From the entries that follow, pick out all lines holding "computer".

►

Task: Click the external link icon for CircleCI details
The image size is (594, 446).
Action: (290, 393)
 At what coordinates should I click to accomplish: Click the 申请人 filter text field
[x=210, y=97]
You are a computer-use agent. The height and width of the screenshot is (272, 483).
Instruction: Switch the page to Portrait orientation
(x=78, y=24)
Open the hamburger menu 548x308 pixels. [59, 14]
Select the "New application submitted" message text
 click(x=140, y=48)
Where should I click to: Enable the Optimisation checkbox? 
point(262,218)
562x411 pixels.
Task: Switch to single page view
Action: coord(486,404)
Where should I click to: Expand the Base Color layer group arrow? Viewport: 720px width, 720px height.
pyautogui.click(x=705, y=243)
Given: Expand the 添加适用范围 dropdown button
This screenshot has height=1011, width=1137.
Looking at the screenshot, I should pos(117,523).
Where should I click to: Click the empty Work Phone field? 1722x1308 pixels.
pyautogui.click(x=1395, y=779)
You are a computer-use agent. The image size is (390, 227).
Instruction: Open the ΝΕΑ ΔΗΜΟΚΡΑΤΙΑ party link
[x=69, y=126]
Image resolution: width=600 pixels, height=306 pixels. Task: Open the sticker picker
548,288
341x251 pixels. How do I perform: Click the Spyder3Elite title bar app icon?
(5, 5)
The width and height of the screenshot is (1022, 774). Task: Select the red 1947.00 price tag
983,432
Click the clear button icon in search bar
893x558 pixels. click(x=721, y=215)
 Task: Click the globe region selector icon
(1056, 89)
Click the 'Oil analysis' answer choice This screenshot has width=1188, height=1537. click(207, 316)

◄

• [Exercise output]:
You are a computer-use agent. The height and width of the screenshot is (272, 483).
You are a computer-use agent. The image size is (390, 227).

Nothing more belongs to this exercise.